*Requirements*: In the passage on temperance and continence, where do Harry's bouts with self-control mainly occur?

*Source passage*:

Now Aristotle makes an important distinction between temperance and what is traditionally translated “continence.” Temperance is a virtue, a state in which our actions flow naturally from our established dispositions. But sometimes we experience an inner struggle in trying to bring our emotions or desires into line with reason; sometimes we have to fight to take control of our anger or cravings. We act like a temperate person, but only because we are forcing ourselves. When we succeed, we are continent or, as some translators put it, strong-willed, or self-controlled.
Now Harry’s bouts with continence or self-control occur mainly in the Muggle world, where he is a displaced person. We see him win the fight on some days and lose it on others. When Aunt Marge visited, “throwing out dark hints about what made Harry such an unsatisfactory person,” Harry struggles with his emotions.

*Provided data*:
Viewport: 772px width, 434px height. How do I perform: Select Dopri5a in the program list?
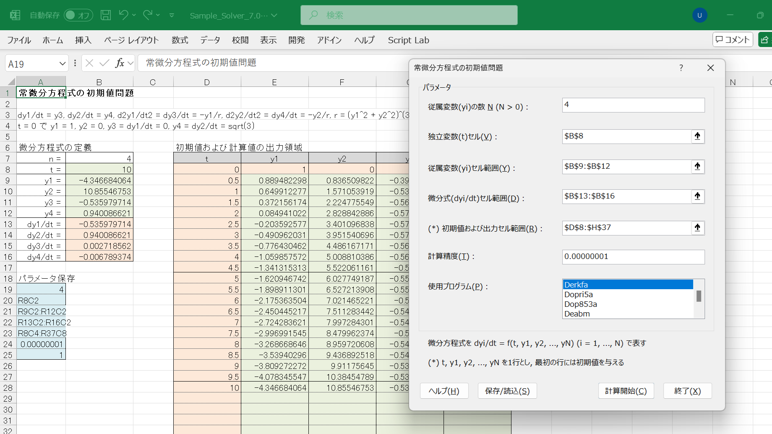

*Full answer*: In the Muggle world, where he is a displaced person.